• [PROMPT 1]: In the passage on wine tasting, why is tasting blindfolded proposed as one of the experiments in the course? Answer in one to three sentences.

• [DOCUMENT]:
# # # #
In the first two parts of this book, I have attempted to show you to what extent a biodynamic grower seeks to produce the most living wine possible. For me, living expresses the opposite of standardised. Using this hypothesis, each tasting is a unique experience, where a special connection is created between the wine taster and the wine.

In the standardised view, each wine is analysed and described in a structured way. It is the realm of the left side of the brain (see question 10: Is biodynamics scientific?). It is the view of wine-tasting experts who tell you what you should smell and detect when you taste a wine. It is the style of books that categorise wines as: ‘Meursault tastes like this, Puligny like that …’ It is the approach of wine critics who allocate rankings in the form of scores out of one hundred. It is a perspective on wine that has developed rapidly since the 1980s, primarily under Anglo-Saxon influence. Since then it has taken on much importance, but has now reached its limits. Indeed, this view can be applied naturally to standardised wines, corrected by modern oenology in order to obtain the best tasting scores (at the risk of mummifying them …), but not at all to biodynamic wines. You should be aware that standardised tasting has not always been the norm. In the Middle Ages, for example, the gourmets-experts practised a completely different style of tasting that Jacky Rigaux explores in an excellent work: La dégustation géo-sensorielle (Éditions Terres en Vues, not yet available in English).

In contrast, the living view is the right brain’s domain. It places all importance on the relationship, the unique character of the wine, the wine taster and the moment. Far from attachment to general and simplifying norms, the truth is relative, rich yet subjective, as it is based on the feelings of the taster. This point of view teaches us to taste less intellectually and to leave more room for feelings. In this regard, ‘taste and feel the wine’ is the title of a course developed in 2011 at the École du Vin et des Terroirs in Puligny-Montrachet. A few simple experiments are proposed, such as tasting blindfolded which helps to keep one’s intellect quiet. The main idea is to be more conscious of the sensations felt by the entire body, which give a much more profound perception of the wine than a simple sequential description of aromas. However, this kind of less ‘mental’ perception is also more difficult to put into words.

Ideally, of course, everyone would fully use both approaches, the right brain and the left brain. I try to do this. After my engineering studies, solidly structured by huge doses of mathematics, physics and chemistry, I also developed my feelings through tasting, manual labour and the practice of biodynamics.

How can you in practice foster the relationship between a wine and a wine taster? It can be done quite simply by putting both of them in the best possible setting. For the wine, it is essential to create serving conditions that will allow the wine to express itself. Time plays an important role. You must take the time to taste. I am not very keen on decanting which is sometimes too aggressive. Rather, I would advise you to taste the wine after opening the bottle, to leave it for a while at cellar temperature, thirty minutes to three hours, then to come back to it. For the wine taster, it is important to be relaxed and free, without external stress. This most likely seems obvious to you because it is perhaps how you already approach tastings with friends. You should know nonetheless that these conditions are rarely in place during professional whirlwind tastings.
# # # #
• [DATA SUPPLIED]:
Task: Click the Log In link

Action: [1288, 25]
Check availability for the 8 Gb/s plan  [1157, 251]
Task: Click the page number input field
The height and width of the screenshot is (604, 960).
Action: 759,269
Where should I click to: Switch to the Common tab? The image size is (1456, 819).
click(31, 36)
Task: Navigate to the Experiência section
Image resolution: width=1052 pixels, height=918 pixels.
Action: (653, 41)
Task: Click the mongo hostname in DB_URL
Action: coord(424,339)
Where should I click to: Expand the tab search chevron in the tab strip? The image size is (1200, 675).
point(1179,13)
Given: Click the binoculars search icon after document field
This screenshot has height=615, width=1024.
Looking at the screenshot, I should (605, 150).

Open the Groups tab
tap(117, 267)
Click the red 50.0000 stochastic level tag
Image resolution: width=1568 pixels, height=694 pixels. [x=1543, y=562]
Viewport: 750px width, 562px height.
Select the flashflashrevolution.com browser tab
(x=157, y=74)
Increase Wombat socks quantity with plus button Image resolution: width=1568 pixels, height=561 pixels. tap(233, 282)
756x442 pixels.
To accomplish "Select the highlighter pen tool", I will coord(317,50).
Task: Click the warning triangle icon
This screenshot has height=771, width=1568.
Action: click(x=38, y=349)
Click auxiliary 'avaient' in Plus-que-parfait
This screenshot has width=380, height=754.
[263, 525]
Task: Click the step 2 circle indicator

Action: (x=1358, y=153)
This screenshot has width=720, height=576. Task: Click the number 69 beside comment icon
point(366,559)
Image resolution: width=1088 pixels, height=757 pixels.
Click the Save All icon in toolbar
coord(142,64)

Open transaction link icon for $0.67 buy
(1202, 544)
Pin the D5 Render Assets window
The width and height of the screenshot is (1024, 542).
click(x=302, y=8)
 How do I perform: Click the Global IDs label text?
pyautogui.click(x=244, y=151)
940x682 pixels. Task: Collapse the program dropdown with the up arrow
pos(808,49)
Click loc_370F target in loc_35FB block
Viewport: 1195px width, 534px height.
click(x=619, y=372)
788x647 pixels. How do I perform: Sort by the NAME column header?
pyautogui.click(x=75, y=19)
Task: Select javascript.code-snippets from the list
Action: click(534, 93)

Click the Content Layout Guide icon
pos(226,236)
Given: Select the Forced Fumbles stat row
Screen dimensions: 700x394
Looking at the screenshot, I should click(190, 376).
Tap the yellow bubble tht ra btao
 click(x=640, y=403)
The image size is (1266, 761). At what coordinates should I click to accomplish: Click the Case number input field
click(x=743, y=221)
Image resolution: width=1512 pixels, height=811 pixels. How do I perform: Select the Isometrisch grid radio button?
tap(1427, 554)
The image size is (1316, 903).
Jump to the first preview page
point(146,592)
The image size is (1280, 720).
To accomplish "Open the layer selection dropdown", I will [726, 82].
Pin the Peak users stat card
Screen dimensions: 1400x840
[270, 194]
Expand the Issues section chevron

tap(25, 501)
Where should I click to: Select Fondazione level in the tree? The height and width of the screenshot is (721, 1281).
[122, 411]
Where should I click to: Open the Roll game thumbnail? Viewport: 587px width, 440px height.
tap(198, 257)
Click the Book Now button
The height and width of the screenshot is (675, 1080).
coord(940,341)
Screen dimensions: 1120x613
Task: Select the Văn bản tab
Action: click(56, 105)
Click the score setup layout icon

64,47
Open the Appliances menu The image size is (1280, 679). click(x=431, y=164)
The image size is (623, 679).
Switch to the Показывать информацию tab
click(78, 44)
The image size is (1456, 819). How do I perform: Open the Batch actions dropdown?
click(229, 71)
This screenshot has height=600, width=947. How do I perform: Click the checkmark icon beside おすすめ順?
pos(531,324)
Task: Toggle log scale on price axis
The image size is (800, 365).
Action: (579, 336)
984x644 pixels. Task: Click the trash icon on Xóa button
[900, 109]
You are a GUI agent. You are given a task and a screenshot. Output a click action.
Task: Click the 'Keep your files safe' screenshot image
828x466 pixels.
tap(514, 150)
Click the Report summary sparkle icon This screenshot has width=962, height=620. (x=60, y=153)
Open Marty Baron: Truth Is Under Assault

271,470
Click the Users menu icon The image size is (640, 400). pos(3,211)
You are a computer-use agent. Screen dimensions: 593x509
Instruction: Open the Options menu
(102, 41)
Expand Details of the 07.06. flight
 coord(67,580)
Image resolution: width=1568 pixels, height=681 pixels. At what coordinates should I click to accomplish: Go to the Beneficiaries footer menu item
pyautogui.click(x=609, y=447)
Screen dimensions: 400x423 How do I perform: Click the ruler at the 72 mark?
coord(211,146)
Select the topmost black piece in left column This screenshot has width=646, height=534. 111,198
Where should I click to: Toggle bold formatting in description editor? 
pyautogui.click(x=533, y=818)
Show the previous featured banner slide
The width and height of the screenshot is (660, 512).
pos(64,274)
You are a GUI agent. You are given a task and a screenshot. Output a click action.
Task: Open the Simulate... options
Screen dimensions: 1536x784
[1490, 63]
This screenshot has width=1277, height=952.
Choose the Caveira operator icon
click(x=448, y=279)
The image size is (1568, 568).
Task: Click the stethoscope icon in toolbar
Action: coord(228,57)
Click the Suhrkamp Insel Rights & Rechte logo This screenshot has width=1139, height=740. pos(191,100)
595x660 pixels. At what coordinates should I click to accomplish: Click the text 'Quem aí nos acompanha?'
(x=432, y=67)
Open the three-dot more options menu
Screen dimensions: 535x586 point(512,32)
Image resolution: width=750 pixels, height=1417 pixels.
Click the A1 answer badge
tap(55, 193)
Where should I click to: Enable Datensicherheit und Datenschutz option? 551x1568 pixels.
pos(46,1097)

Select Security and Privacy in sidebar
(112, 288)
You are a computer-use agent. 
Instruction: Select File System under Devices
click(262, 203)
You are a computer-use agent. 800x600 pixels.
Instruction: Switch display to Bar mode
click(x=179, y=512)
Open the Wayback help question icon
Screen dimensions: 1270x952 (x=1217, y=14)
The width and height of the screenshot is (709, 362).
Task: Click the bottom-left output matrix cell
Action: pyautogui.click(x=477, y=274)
# # # #
• [PROMPT 2]: Reproduce the lines of the entries from the one containing "Image resolution: width=1512" through the one containing "point(146,592)", both included.

• [FULL RESPONSE 1]: Tasting blindfolded helps keep one's intellect quiet. This supports the course's main idea of becoming more conscious of the sensations felt by the whole body rather than giving a simple sequential description of aromas.

• [FULL RESPONSE 2]:
Image resolution: width=1512 pixels, height=811 pixels. How do I perform: Select the Isometrisch grid radio button?
tap(1427, 554)
The image size is (1316, 903).
Jump to the first preview page
point(146,592)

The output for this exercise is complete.